> [STATED GOAL A]:
Using the text on strategic and tactical priorities below, answer each question:
(i) What shapes the general nature, scope, and sources of your data?
(ii) What do AI initiatives demand besides exposing immediate data flaws?
(iii) What kind of data quality management routines does it warn against?
> [STATED GOAL B]:
List every detail in which the text on strategic and tactical priorities below says your data sets are absolutely unique.

> [TEXT BLOCK]:
KEY #4 Strategic and Tactical Priorities

Your industry and the types of products and services you provide certainly shape the general nature, scope, and sources of your data. But more to the point, your data sets are absolutely unique in the details of their formats, where they are maintained and exactly how they flow between your systems. So, it follows that the details of your most common or most problematic data quality issues will likely be just as unique.

Especially in the early stages of your data quality improvement program, it is vital to balance your efforts between dealing with the resolution of your unique but clearly urgent data quality issues and your goal of building up sustainable and effective data quality management practices for the long term.  This balance becomes even more important as organizations pursue AI readiness. AI initiatives often shine a spotlight on immediate data flaws, but they also demand a durable foundation of trusted, well-governed data that can scale with future use cases.

Be careful not to lose perspective, to get into data quality management routines that are too narrowly focused on tactical efforts aimed at resolving this morning’s newest problem.

> [SUPPLIED MATERIAL]:
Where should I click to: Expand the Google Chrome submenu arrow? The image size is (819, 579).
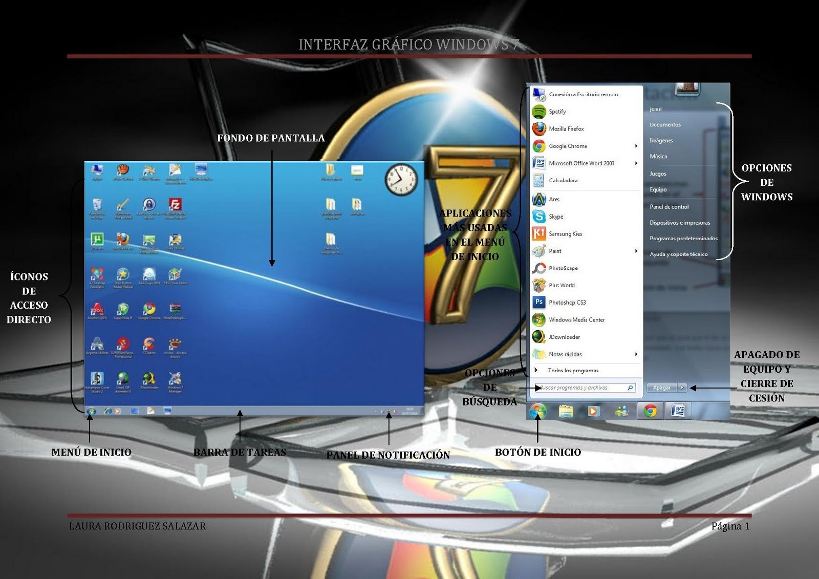click(636, 146)
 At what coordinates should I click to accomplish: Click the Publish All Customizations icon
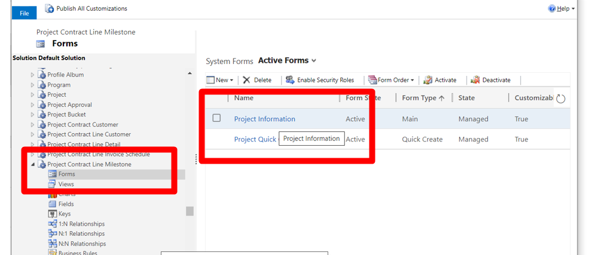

> [CORRECT ANSWER A]:
(i) Your industry and the types of products and services you provide.
(ii) A durable foundation of trusted, well-governed data that can scale with future use cases.
(iii) Routines that are too narrowly focused on tactical efforts aimed at resolving this morning’s newest problem.

> [CORRECT ANSWER B]:
- The details of their formats
- Where they are maintained
- Exactly how they flow between your systems